Authentication
Compliancely APIs uses JWT (JSON Web Token) authentication.
To keep your data secure and ensure only authorized clients can access our services, all API requests require authentication via JSON Web Tokens (JWT). Our authentication system uses a two-token approach — an access token for making requests and a refresh token for obtaining new access tokens without re-entering credentials.
The process is straightforward:
- Sign in once with your username and password to get your access and refresh tokens.
- Use your access token in every API request until it expires.
- Refresh it seamlessly with your refresh token when needed.
- Validate tokens anytime to check their status and remaining lifetime.
This approach ensures:
- Fewer authentication calls, reducing API load and improving performance.
- Secure token storage for quick re-authentication.
- A consistent, reliable method for all clients, whether you're building asynchronous jobs, UI integrations, or backend services.
Implement token caching in your application to avoid unnecessary calls and keep things lightning-fast.
For full endpoint details, see:
/api/v2/token/ – Initial authentication.
/api/v2/token/refresh/ – Get a new access token.
/api/v2/token/validate/– Verify token validity.
Note: We do not recommend using of Basic Auth.Basic Authentication and API V1 are scheduled for deprecation on May 31, 2026. Clients should migrate before this date.
Validity
The access_token is valid for 1 hour. After it expires, you can use the Access Token by Refresh Token endpoint to obtain a new access_token.

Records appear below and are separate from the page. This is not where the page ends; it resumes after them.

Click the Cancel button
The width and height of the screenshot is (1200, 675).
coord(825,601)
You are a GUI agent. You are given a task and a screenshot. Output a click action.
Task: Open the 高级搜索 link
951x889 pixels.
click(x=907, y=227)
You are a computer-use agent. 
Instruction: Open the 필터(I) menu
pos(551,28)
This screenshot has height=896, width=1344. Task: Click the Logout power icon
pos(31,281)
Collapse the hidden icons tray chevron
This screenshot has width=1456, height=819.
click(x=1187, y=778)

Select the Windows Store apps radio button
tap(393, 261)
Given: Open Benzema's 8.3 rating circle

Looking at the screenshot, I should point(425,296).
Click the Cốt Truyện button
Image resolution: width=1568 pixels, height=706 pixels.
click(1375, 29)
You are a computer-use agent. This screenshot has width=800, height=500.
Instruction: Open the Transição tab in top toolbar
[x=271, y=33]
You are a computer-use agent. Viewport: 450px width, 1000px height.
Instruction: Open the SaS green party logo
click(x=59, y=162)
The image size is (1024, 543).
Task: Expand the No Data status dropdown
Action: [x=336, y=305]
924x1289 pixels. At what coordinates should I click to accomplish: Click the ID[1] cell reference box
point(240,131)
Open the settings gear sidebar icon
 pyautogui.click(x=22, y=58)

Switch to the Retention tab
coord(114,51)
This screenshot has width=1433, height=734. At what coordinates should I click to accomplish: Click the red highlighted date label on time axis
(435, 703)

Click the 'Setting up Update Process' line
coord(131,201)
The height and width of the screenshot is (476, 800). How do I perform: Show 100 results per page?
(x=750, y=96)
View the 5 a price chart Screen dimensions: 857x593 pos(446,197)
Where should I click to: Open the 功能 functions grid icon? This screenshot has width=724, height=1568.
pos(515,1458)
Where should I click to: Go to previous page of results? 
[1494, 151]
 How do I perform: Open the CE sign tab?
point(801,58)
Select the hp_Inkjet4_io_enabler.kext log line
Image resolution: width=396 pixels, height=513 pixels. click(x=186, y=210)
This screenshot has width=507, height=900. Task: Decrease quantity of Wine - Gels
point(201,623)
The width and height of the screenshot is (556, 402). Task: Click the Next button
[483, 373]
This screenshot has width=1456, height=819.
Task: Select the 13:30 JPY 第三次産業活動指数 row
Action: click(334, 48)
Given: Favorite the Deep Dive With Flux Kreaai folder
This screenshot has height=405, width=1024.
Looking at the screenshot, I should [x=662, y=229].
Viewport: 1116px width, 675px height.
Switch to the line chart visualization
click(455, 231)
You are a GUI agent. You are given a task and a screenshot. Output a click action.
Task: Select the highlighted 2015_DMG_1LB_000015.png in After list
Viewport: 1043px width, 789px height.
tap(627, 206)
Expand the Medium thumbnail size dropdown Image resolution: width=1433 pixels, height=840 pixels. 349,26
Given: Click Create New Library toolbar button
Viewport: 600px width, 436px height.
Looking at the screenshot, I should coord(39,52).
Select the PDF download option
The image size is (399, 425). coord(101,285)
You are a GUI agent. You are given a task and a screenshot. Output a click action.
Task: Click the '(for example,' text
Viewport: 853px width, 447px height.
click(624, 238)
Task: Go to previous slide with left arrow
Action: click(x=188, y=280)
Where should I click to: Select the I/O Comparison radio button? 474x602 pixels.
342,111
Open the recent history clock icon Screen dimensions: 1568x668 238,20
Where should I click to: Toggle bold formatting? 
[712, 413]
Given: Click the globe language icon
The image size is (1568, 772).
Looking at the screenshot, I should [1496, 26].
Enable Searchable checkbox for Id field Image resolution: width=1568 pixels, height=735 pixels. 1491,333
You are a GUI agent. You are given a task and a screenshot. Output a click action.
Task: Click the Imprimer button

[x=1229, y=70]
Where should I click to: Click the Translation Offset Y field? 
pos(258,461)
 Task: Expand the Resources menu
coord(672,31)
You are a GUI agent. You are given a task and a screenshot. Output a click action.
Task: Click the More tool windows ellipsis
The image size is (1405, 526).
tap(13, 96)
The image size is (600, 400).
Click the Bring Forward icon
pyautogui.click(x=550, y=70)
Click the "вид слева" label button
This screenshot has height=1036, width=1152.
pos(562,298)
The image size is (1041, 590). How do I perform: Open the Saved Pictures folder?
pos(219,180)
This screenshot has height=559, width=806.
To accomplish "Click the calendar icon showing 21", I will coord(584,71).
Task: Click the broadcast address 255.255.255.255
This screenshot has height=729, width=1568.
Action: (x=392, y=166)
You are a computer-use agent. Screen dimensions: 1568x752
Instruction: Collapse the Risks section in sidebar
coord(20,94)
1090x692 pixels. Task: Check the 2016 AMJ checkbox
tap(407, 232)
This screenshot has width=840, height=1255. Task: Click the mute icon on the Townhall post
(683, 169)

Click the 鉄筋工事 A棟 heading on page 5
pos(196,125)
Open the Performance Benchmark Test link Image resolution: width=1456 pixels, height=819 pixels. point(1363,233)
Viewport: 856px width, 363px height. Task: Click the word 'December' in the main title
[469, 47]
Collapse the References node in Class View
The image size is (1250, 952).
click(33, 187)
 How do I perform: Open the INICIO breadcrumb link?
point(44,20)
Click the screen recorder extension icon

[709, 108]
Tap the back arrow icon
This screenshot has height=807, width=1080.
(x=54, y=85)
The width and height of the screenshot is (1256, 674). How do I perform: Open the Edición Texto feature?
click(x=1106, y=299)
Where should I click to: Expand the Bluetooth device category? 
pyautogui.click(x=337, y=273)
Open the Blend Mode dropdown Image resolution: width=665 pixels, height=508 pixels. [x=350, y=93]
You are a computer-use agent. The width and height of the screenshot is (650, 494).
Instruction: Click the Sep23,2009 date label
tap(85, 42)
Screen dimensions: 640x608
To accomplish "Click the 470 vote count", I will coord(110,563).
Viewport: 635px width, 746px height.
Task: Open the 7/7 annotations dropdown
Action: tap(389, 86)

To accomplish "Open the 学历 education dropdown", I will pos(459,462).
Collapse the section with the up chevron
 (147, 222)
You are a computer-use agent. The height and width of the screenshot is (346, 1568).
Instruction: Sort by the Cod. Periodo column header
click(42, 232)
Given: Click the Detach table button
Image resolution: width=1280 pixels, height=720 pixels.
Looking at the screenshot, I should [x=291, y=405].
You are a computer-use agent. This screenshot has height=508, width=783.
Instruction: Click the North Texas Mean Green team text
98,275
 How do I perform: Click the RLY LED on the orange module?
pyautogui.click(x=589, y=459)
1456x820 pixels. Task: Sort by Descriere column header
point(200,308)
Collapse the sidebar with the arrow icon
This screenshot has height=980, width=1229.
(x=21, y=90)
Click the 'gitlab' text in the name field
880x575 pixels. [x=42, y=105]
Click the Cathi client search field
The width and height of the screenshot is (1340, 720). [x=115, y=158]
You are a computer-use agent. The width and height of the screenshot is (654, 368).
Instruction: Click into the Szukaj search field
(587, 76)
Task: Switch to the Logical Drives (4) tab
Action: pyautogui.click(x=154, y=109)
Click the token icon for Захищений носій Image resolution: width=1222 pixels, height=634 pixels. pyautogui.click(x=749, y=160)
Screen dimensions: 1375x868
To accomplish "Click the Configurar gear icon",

The refresh_token remains valid for 24 hours.
Throttling
This API enforces throttling, allowing a maximum of 10 requests per minute (RPM). If you exceed this limit, the following error will be returned, and you will need to wait 10 minutes before retrying.
{
"detail": "Your request has been throttled due to exceeding the allowed rate limit. Please wait for 10 minutes before trying again. If this issue persists, consider adjusting the request frequency or contact support for further assistance."
}Response codes and errors
| Status Code | Response |
|---|---|
| 200 | Refer to API specs for more details. |
| 400 | Bad Request. Refer to API specs for more details. |
| 401 | Unauthorised. Refer to API specs for more details. |
| 429 | "detail": "Your request has been throttled due to exceeding the allowed rate limit. Please wait for 10 minutes before trying again. If this issue persists, consider adjusting the request frequency or contact support for further assistance. |
| 500 | Internal Server Error |
| 502 | Bad Gateway |
| 504 | Gateway Timeout |
V2 Authentication – Recommended Workflow
V2 uses a short‑lived access token (1 hour) and a long‑lived refresh token (24 hours). The goal is seamless rotation before expiry—no waiting for tokens to expire. Below is the complete recommended flow.
Initial Login / Token Creation
Endpoint: /api/v2/token/create Purpose: Retrieve your first token pair. You receive:
access_token (valid 1 hour) refresh_token (valid 24 hours)
When to call it:
- Only once per day (or once per environment startup
- Not required for each request
Access Token Validation (Optional but Recommended)
Endpoint: /api/v2/token/validate Purpose: To quickly check if your current access token is still valid.
Recommended use cases:
- Before making large batches of API calls
- During scheduled jobs
- Debugging or monitoring token health
Not required on every request because validation adds overhead. Client applications typically store token timestamps and proactively refresh.
Proactive Token Refresh (Highly Recommended)
Endpoint: /api/v2/token/refresh Purpose: Generate a new access token
When should you call it?
- You do NOT need to wait for expiration.
- You can refresh any time before expiry.
- Best practice refresh timing:
Access token: Refresh ~10–15 minutes before the 1‑hour mark Refresh token: Refresh every 12 hours (or earlier depending on your job schedule)
The refresh response returns:
new_access_token (1 hour validity) new_refresh_token (24 hour validity)
You simply replace both tokens in your application. No downtime. No expired windows.
What happens if tokens expire?
If access token expires, use the refresh token to get a new pair. If both expire, call /token/create again.
This is typically rare if proactive refresh is used.
Handling Failures
If an API request fails due to an authentication or token refresh error other than invalid credentials, clients should attempt automated recovery using the following steps:
- Attempt a token refresh once
- If the access token is expired, initiate the standard refresh token flow.
- Do not retry the same request indefinitely.
- If token refresh fails with a 4XX error, other than 401
- Discard both access and refresh tokens.
- Obtain a new token set using the original authentication flow.
- Do not automatically retry errors caused by invalid credentials.
- If re-authentication fails, surface the error and stop retrying.